| About this task |
What is needed is an exact copy of the lines in the listing below, from the one with "Używanie Google Meet" up to and including the one with "[Dalej] (1298, 142)", with no other lines.

| Raw data |
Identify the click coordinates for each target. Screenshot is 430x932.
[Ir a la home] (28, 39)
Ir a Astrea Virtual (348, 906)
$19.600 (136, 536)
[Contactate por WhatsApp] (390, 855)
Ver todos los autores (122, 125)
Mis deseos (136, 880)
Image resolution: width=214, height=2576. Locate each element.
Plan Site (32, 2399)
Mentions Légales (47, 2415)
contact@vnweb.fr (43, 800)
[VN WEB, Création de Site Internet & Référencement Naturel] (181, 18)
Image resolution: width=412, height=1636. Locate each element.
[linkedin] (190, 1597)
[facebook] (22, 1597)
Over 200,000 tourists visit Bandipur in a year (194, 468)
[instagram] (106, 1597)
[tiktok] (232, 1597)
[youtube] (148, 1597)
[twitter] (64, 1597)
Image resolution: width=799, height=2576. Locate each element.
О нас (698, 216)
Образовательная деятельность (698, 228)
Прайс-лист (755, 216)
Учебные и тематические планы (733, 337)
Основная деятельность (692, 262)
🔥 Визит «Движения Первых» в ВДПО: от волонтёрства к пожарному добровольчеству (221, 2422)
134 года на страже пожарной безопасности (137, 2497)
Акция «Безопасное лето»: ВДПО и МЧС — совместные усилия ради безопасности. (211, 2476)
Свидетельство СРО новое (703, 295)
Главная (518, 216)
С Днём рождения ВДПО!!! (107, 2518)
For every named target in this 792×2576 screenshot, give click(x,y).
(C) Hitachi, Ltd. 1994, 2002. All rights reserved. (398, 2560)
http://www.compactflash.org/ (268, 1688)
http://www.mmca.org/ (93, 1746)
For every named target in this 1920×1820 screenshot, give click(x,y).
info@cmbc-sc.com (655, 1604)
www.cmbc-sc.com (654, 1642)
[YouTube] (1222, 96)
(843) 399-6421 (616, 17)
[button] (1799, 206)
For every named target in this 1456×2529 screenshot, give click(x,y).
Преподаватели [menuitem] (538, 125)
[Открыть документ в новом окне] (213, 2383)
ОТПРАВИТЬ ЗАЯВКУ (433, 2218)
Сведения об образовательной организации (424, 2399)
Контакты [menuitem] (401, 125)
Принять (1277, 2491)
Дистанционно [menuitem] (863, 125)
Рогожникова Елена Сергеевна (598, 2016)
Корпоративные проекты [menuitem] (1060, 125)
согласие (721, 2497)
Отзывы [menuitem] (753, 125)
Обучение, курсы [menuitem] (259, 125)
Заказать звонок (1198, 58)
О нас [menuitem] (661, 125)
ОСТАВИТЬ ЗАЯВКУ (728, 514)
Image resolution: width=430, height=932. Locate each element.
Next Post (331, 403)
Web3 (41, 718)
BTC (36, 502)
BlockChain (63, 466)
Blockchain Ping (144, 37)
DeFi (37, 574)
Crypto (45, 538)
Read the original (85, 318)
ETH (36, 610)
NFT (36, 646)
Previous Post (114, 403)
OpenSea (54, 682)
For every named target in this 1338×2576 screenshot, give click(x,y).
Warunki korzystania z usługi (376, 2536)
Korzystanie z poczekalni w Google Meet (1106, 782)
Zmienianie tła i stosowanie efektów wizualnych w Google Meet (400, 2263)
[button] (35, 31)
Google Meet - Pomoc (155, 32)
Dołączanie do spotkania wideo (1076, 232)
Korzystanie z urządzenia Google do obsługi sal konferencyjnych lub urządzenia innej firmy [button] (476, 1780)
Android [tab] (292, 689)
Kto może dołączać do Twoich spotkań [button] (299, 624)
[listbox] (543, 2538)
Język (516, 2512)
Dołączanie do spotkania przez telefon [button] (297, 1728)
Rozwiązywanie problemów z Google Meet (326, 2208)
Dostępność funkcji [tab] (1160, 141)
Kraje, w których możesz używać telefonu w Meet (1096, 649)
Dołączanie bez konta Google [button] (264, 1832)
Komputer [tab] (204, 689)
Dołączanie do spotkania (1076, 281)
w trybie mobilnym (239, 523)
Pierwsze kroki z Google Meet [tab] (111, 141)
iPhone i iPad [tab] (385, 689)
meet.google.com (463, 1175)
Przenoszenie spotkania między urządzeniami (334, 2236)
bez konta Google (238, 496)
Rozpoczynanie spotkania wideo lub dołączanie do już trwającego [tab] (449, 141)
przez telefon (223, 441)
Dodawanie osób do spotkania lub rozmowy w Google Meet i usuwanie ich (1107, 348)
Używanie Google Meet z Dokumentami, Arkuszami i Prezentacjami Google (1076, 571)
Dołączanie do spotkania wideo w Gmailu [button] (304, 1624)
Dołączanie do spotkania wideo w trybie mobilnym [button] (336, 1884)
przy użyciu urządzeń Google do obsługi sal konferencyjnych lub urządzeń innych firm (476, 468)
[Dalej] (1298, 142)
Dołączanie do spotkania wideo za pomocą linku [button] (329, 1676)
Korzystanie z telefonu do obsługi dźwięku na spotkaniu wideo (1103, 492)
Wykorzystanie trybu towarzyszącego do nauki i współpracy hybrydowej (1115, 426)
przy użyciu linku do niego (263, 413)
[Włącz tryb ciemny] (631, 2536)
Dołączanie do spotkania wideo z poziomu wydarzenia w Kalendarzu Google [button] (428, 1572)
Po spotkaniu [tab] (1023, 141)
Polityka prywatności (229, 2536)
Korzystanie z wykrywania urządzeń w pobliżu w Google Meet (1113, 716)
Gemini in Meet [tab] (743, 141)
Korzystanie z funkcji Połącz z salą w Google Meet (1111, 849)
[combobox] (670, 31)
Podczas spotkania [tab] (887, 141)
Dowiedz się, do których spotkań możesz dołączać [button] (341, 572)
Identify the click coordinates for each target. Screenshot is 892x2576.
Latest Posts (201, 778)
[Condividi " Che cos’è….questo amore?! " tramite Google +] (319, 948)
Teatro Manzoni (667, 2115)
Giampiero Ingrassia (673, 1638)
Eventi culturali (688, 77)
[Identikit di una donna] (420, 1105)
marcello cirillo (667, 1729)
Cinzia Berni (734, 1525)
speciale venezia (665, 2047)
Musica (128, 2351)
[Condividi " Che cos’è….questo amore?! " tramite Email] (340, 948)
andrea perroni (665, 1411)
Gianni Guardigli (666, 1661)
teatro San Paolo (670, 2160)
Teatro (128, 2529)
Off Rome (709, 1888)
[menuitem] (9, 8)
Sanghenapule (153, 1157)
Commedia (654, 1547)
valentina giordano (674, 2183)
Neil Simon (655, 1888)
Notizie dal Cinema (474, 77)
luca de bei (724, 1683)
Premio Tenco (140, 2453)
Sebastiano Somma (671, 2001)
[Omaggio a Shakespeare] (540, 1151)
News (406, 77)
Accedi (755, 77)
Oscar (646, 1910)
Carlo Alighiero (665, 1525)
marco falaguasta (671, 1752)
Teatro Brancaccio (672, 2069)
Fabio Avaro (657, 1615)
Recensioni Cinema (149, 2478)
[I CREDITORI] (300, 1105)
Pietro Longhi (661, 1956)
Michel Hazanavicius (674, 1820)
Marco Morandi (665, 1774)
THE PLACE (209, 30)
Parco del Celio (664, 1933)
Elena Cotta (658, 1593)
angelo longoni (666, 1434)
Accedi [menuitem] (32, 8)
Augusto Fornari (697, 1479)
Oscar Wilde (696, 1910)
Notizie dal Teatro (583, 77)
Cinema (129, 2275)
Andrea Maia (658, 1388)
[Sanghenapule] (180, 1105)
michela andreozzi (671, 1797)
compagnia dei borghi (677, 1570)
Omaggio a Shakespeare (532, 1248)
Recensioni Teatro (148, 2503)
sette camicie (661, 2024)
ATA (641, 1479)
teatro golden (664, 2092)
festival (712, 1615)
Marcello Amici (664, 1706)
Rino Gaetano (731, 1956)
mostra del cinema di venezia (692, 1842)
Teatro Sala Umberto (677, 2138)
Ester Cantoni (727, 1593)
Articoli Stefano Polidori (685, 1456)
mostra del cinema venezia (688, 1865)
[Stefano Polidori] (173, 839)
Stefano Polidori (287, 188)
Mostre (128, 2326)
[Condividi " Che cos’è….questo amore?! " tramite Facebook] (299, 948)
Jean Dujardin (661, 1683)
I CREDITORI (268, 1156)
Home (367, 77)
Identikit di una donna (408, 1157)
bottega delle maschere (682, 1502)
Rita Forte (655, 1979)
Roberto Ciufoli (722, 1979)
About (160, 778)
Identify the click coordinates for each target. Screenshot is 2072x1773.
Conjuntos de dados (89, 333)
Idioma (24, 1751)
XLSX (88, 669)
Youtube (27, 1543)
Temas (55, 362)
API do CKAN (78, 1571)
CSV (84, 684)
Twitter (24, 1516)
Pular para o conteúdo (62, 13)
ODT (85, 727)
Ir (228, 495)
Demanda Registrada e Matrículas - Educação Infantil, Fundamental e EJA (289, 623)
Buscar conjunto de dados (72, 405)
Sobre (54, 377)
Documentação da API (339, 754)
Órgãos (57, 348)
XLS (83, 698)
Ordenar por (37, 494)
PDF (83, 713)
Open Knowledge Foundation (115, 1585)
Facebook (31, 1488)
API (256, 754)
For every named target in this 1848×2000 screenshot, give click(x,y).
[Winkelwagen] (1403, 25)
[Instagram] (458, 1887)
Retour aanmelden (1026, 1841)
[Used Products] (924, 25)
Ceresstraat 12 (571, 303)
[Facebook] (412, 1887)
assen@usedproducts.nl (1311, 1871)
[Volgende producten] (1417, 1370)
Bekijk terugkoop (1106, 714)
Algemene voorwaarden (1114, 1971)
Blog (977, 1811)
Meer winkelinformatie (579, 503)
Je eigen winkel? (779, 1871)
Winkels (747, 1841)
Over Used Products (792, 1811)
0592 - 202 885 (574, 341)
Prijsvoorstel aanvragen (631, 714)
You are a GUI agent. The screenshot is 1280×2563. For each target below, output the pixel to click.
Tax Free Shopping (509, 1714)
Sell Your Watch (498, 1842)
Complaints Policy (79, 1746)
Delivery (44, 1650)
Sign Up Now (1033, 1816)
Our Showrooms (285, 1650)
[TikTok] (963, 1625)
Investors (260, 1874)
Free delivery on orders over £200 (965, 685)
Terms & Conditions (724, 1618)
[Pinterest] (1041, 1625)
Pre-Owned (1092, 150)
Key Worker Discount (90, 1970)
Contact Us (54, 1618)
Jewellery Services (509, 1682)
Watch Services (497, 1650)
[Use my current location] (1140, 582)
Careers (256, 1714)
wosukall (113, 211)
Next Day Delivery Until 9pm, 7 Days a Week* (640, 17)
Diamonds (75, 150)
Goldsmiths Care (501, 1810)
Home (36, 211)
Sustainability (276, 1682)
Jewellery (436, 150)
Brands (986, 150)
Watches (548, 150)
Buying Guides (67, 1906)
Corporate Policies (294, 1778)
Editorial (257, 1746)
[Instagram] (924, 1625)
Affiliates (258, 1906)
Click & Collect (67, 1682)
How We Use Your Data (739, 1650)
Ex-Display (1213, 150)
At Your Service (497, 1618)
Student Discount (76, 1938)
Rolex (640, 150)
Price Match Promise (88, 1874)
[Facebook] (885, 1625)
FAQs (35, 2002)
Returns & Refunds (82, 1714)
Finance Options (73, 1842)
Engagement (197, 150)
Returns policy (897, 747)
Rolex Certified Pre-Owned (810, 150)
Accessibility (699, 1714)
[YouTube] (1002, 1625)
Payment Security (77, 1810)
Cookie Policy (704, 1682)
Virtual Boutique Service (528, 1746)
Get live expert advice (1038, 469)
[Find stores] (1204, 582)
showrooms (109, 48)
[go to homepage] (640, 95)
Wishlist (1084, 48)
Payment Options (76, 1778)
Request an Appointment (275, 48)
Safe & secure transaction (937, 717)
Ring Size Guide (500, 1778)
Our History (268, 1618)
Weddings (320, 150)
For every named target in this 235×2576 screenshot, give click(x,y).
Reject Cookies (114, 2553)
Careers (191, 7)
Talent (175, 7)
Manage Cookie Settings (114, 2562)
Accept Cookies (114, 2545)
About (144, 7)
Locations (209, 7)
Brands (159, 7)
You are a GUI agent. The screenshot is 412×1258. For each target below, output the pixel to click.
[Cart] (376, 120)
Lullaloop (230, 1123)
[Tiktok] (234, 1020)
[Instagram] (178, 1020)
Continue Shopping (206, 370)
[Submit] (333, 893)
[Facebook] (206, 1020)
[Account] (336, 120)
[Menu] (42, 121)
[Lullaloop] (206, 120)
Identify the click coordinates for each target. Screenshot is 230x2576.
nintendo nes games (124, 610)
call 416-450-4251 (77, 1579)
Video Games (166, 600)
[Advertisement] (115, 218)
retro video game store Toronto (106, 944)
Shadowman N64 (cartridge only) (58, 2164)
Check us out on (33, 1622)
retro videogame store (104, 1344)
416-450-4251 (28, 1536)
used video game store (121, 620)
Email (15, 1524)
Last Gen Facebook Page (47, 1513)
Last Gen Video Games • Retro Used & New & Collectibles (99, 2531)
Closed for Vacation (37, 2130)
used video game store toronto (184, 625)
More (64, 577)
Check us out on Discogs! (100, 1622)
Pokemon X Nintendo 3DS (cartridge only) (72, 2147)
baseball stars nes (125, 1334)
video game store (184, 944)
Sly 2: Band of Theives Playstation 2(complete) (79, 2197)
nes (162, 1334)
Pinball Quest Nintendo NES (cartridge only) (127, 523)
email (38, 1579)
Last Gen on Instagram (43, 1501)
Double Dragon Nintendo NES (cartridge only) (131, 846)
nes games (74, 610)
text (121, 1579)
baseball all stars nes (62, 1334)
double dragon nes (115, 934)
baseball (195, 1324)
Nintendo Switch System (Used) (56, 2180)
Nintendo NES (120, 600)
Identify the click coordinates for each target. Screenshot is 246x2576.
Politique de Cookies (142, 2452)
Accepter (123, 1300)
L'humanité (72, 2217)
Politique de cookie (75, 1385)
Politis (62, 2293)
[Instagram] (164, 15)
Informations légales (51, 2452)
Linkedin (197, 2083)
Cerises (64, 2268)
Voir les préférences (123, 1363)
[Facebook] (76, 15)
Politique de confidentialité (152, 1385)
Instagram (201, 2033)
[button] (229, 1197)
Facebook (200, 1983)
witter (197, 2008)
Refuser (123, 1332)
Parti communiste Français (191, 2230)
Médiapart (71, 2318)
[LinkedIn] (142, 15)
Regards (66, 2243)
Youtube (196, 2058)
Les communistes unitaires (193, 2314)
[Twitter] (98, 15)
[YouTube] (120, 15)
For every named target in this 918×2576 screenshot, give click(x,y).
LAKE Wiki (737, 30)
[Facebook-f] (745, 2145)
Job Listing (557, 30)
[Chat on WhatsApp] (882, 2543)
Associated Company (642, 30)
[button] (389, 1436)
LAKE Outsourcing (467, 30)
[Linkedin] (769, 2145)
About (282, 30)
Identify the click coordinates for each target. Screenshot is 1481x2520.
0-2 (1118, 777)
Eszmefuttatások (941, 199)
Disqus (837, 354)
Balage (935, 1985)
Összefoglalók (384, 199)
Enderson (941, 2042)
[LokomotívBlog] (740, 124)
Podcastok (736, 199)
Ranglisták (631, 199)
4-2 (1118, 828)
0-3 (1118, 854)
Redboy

| Your solution |
Używanie Google Meet z Dokumentami, Arkuszami i Prezentacjami Google (1076, 571)
Dołączanie do spotkania wideo w Gmailu [button] (304, 1624)
Dołączanie do spotkania wideo w trybie mobilnym [button] (336, 1884)
przy użyciu urządzeń Google do obsługi sal konferencyjnych lub urządzeń innych firm (476, 468)
[Dalej] (1298, 142)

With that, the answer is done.